1. Context
In 2018, leaders from major museums formed the International Audience Engagement Network to counter fragmented practices and ambiguous outcomes. A two‑day convening (25+ delegates) produced shared definitions, a universal value statement, and practical guidelines, expanded in 2021. The goal is to close gaps between audiences and curatorial practice, improve public value, strengthen legitimacy with funders and communities, and enable cross‑border learning without heavy tooling.
2. Observations
Governance: Before the Network, no accepted standard defined “good” audience engagement. A neutral forum enabled agreement on scope and principles across public, philanthropic, and mixed governance models. Establishing the Network supports iteration and international participation, but limited mandate, resourcing, and enforcement constrain updates and adoption.
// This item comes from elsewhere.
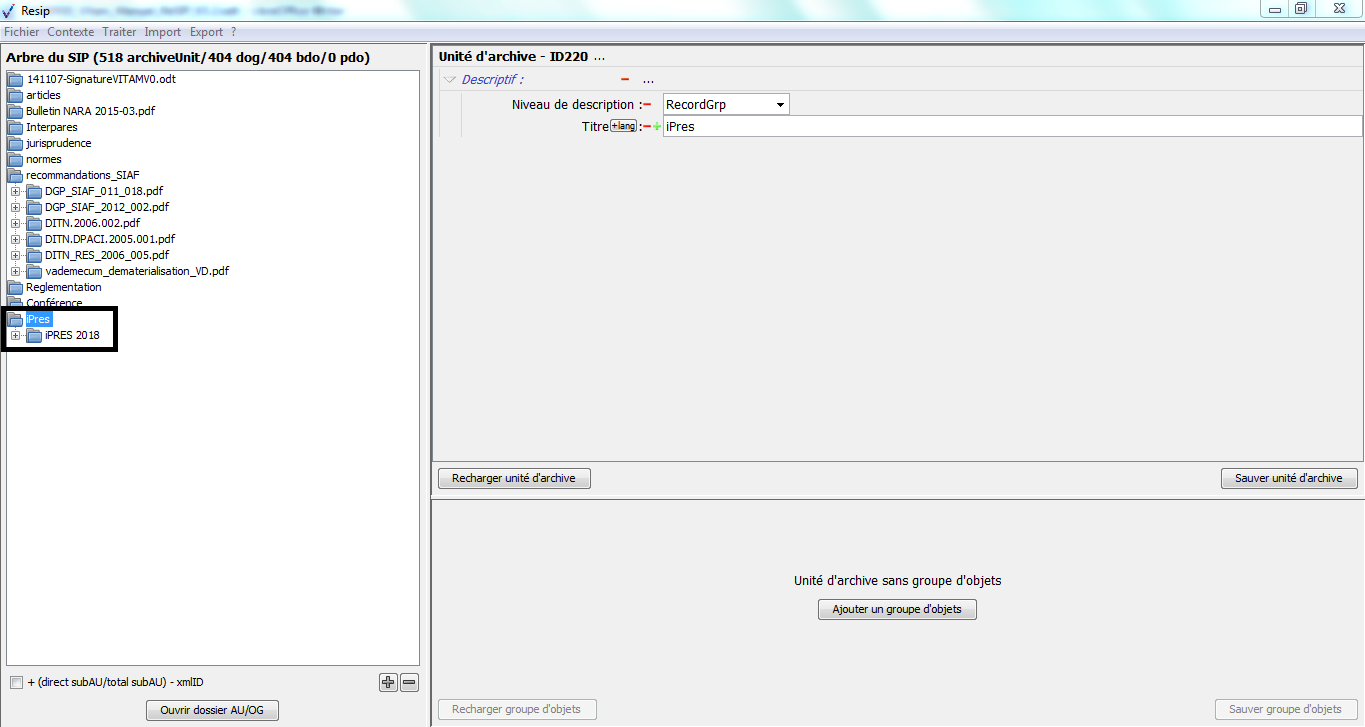Expand the DGP_SIAF_011_018.pdf node
1365x727 pixels.
point(16,191)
Measurement: Institutions default to activity metrics (visitors, spend) that satisfy cultural/tourism funders, while inclusion and wellbeing stakeholders require social outcome evidence. Without shared definitions, data are non‑comparable and hard to aggregate. A minimal mixed‑methods framework would translate practice into credible, cross‑context evidence.
Scalability: Voluntary uptake lowers barriers but risks uneven adoption and reliance on early movers. Cross‑border policy variation (reporting regimes, grant conditions) complicates replication. Over‑standardisation could crowd out place‑led practice; under‑standardisation preserves fragmentation and cost.
Impact Diffusion: Publishing guidelines supplies portable language and focus areas (inclusion, audience experience), reducing duplication and aiding partner alignment. Diffusion remains constrained without incentives (accreditation, funder alignment) and crosswalks to adjacent frameworks (diversity, equality, inclusion, and wellbeing).
3. Research Considerations
The case reveals a missing layer of soft infrastructure: stewardship for a living standard, comparable measurement, lightweight interoperability, and incentives that protect local relevance while enabling comparability.
- Which governance model credibly maintains and updates the standard across jurisdictions?
- What minimum viable metrics compare inclusion and experience without distorting practice?
- How can funders and policymakers align incentives to encourage adoption while protecting place‑led approaches?